Maria Surmeneva, one of 13 Soviet students visiting Utah as part of the People to People Student Ambassadors program, said she was surprised at the similarities between teenagers of both countries, and Bangerter made the same observation Thursday when the state's chief executive met with the teens.

The visit has already forced her to rethink many of her preconceived ideas, Surmeneva said. She has found she likes all of the people she has met, and she now better understands the diversity among American teenagers.

Surmeneva said she wants to take want she's learned back to her homeland and share it with other students.

When he met with the students Thursday in the State Capitol, Bangerter said, "We have an expression in our country: To know you is to love you," and observed: "You look just like the young people in our state. I feel your aspirations and desires would be much the same as our young people. We can't have enough of these kinds of exchanges."

The Soviet students are in the United States for a three-week visit that will take them to nine cities. While at Davis High, the students ate a school lunch, watched a slide presentation about the school's activities, and then visited two classrooms to exchange ideas with their American counterparts.

The visitors also planned to visit Temple Square in Salt Lake City, a McDonald's fast-food restaurant, Snowbird Ski Resort and the 49th Street Galleria.

Seven Davis and 24 other Utah students are to participate in a visit to the Soviet Union this summer as a part of the same program. Last year, 39 Utah students participated in the program, which sponsored visits by 29 delegations representing 38 states to the Soviet Union. The trips involved some 900 U.S. students.

The exchange program, which began following the 1985 U.S.-Soviet Summit in Geneva, is in its third year. It is intended to give students from both countries an opportunity to experience educational and cultural activities in the host country.

The visitors are from the city of Kalinin, about 150 miles north of Moscow. They represent a dozen secondary schools. The students were selected through a competitive system that involved both teacher votes and votes from fellow students.

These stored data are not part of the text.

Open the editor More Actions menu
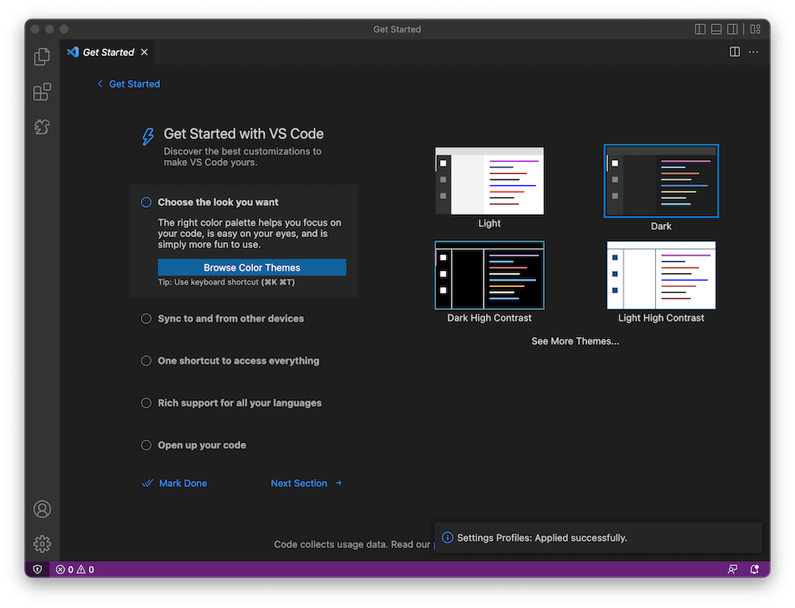 coord(753,51)
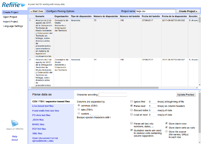Open the Open Project tab
The height and width of the screenshot is (144, 201).
coord(11,16)
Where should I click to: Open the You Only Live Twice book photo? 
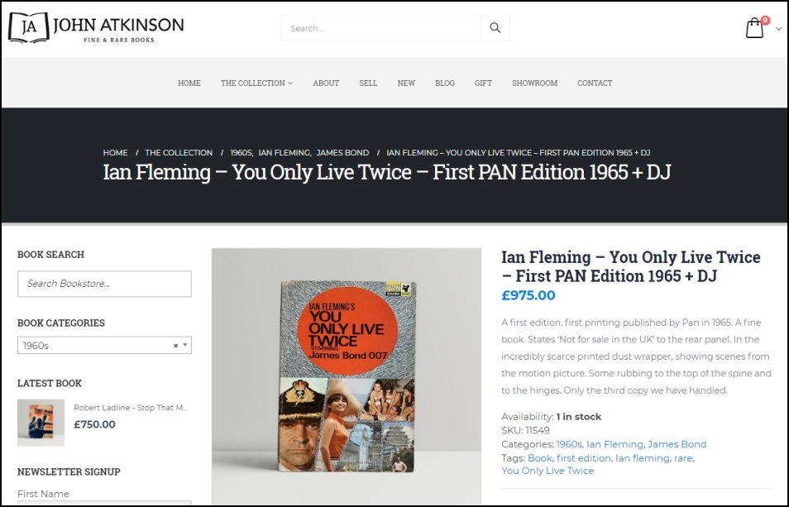pyautogui.click(x=347, y=376)
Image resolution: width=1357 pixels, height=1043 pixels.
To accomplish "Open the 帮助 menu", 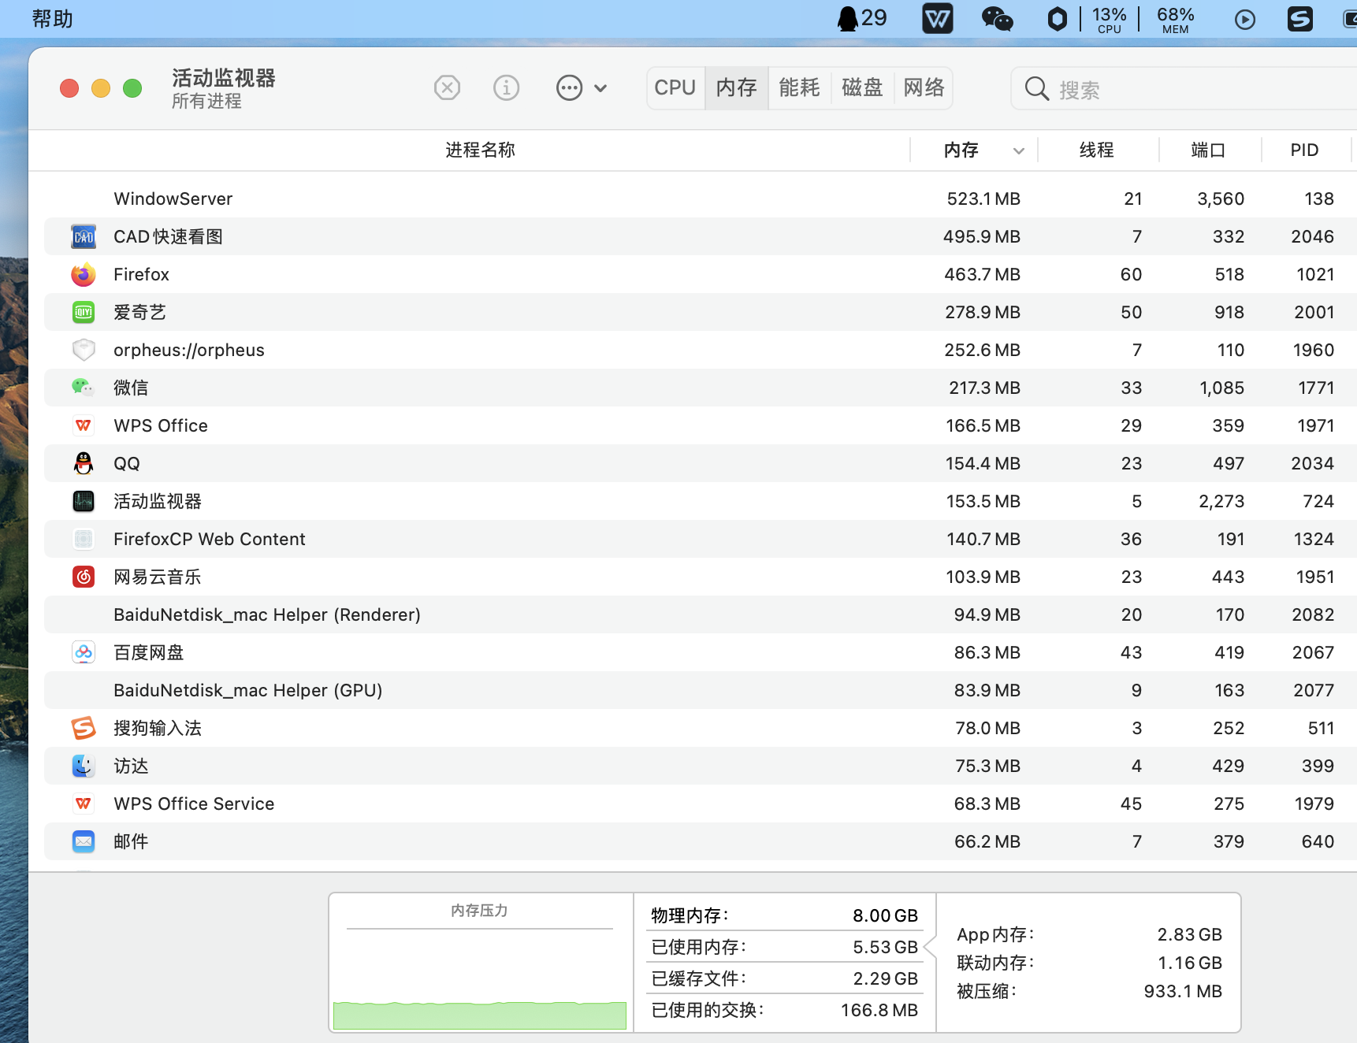I will [x=52, y=19].
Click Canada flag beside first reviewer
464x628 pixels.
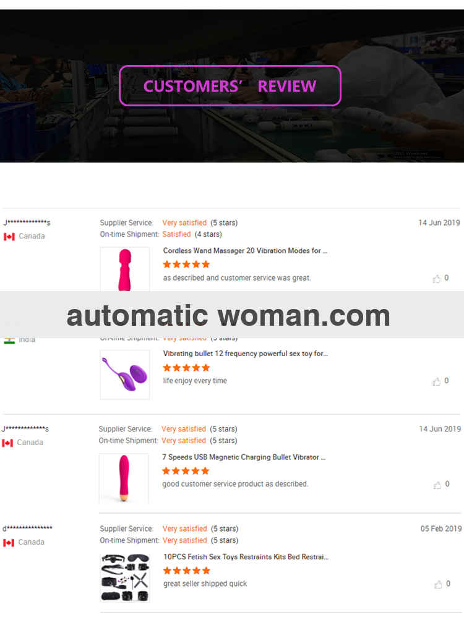pyautogui.click(x=9, y=237)
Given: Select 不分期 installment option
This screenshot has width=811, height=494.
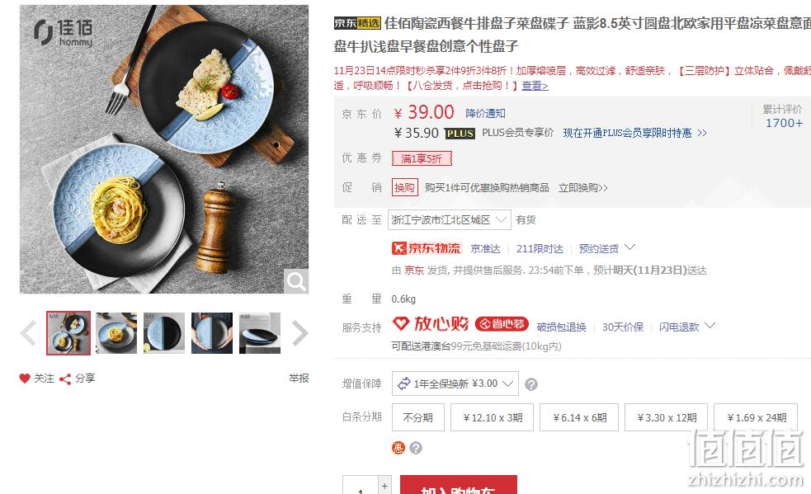Looking at the screenshot, I should 418,417.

The Davis students were most interested in finding out whether the visit had changed the Soviet group's opinions about the United States.

The Soviets said the biggest difference they observed between Sovietteens and American teens was the fact U.S. teens were active in church worship. They said this is uncommon in their country.

When asked about their goals, one Soviet student said he hopes the two countries will find a way to eliminate missiles and to live in peace and harmony in the world without fear of war.

This brought a thundering round of applause from the Davis students.

Asked about their impression of television in the United States, the Soviet students shook their heads and expressed amazement that anyone could understand the plots of shows, with all the commercial interruptions.